Please count how many lines in the listing below contain the string "field", treating uppercase and lowercase as different, and reply with only that number.

Part of a data file
# # #

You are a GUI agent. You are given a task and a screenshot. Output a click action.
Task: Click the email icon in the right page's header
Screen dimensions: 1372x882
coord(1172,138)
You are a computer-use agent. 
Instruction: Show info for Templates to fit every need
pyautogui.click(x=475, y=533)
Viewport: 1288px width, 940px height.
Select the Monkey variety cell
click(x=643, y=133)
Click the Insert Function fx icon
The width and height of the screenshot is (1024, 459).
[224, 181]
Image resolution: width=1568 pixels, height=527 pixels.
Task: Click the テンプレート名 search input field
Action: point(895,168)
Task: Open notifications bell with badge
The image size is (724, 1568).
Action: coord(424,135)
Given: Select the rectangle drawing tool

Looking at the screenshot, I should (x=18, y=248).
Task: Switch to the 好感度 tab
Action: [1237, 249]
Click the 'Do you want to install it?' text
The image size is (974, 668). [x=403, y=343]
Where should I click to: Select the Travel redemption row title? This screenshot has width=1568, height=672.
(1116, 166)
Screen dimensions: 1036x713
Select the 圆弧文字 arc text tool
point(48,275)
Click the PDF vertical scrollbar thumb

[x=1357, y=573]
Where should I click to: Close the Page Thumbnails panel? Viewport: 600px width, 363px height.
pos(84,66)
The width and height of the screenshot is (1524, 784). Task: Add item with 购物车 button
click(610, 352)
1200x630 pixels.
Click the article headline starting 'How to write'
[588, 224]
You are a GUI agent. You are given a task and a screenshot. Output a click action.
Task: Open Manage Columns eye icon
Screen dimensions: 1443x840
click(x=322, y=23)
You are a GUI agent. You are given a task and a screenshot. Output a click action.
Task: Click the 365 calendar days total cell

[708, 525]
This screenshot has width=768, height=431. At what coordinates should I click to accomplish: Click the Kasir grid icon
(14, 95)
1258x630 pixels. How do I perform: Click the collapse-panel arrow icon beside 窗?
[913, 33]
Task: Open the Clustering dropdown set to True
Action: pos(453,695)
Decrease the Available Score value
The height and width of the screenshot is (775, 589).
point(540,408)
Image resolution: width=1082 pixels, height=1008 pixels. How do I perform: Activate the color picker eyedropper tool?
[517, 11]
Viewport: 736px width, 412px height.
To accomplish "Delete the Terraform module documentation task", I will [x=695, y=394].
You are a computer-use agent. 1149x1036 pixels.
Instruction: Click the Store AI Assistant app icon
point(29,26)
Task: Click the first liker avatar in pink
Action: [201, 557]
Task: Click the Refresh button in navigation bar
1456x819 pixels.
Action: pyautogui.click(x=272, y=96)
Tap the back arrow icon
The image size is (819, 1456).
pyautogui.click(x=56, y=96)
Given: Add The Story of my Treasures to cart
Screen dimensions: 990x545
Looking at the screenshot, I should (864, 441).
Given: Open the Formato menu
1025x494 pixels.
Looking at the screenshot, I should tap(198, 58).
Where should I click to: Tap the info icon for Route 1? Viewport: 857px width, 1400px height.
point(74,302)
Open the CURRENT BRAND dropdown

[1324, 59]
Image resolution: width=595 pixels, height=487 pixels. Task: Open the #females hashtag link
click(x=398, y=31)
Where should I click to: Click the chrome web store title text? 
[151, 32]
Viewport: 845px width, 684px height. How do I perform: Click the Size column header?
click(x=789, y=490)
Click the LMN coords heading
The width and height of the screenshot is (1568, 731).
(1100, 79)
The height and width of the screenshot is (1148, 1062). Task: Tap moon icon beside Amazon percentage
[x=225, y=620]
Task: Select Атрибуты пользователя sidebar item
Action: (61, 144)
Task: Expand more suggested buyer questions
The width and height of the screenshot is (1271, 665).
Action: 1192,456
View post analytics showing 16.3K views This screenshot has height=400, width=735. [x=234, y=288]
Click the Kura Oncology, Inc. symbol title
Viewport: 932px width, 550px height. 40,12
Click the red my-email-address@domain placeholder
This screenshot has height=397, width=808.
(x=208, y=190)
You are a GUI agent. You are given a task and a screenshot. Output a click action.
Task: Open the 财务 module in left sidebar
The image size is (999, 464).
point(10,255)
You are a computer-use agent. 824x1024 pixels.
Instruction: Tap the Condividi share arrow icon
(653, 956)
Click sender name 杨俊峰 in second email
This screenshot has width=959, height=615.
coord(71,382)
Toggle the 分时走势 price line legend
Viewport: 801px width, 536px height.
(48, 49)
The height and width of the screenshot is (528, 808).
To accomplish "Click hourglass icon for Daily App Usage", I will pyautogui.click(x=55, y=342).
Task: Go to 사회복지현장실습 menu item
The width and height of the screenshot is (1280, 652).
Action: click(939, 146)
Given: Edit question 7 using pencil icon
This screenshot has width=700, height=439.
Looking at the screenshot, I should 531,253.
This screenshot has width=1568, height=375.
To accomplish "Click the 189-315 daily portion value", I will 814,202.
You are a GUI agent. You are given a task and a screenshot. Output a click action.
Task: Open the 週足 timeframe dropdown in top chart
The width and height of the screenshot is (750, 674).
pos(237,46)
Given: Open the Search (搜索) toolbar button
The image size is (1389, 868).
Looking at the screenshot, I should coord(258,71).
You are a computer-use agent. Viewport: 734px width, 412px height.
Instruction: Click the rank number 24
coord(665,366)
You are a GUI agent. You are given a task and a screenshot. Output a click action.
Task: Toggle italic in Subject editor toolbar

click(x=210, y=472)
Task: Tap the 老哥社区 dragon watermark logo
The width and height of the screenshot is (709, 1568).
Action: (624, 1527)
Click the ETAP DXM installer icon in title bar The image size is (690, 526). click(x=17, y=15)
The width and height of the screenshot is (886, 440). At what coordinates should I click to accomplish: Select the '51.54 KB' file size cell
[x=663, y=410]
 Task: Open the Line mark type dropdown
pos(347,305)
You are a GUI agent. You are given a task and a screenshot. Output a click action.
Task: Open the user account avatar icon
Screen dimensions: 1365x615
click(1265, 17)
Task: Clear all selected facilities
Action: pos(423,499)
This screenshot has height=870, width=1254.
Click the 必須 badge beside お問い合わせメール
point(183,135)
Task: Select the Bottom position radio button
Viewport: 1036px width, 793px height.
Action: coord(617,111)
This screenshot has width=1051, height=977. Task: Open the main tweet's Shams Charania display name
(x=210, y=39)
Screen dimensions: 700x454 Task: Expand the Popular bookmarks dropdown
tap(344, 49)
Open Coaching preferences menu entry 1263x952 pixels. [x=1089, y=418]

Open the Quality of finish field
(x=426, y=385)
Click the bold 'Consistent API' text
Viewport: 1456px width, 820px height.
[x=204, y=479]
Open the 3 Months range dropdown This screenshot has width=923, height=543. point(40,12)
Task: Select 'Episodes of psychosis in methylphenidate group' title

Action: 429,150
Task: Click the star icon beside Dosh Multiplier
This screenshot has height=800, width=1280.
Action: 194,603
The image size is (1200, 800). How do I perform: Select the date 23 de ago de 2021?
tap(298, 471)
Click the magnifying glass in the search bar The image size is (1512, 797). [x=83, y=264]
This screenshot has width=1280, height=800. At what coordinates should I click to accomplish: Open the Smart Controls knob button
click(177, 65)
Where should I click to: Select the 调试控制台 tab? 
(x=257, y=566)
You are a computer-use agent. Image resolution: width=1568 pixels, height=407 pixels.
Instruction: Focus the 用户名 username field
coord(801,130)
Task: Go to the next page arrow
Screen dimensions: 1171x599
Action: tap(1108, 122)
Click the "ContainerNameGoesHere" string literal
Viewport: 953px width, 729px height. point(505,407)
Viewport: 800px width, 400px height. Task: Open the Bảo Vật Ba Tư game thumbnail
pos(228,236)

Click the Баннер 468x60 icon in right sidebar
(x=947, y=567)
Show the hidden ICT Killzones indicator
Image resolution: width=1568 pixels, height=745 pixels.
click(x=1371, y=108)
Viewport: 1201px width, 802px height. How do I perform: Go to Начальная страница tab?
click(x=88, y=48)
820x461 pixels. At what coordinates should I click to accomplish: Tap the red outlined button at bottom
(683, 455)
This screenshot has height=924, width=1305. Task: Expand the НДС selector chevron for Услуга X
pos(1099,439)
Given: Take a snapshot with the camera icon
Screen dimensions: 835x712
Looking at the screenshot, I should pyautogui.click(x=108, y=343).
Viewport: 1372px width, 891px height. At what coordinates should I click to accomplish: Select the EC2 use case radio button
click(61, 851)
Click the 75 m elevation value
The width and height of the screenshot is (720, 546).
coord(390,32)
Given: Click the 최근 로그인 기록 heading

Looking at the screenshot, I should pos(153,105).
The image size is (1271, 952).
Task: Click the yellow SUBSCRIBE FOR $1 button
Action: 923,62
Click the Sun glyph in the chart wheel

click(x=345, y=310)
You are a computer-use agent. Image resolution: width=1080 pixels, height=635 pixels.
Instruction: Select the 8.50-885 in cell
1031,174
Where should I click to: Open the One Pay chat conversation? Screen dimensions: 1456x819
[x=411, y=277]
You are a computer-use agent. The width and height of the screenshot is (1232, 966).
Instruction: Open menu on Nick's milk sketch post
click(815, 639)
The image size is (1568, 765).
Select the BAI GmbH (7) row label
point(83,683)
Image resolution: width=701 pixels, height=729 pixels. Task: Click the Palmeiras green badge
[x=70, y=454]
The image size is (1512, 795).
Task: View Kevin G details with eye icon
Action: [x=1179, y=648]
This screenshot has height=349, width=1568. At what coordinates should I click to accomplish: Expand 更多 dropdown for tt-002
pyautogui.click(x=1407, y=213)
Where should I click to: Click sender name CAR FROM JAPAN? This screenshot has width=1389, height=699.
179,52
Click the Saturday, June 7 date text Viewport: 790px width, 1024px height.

# # #

Complete output:
3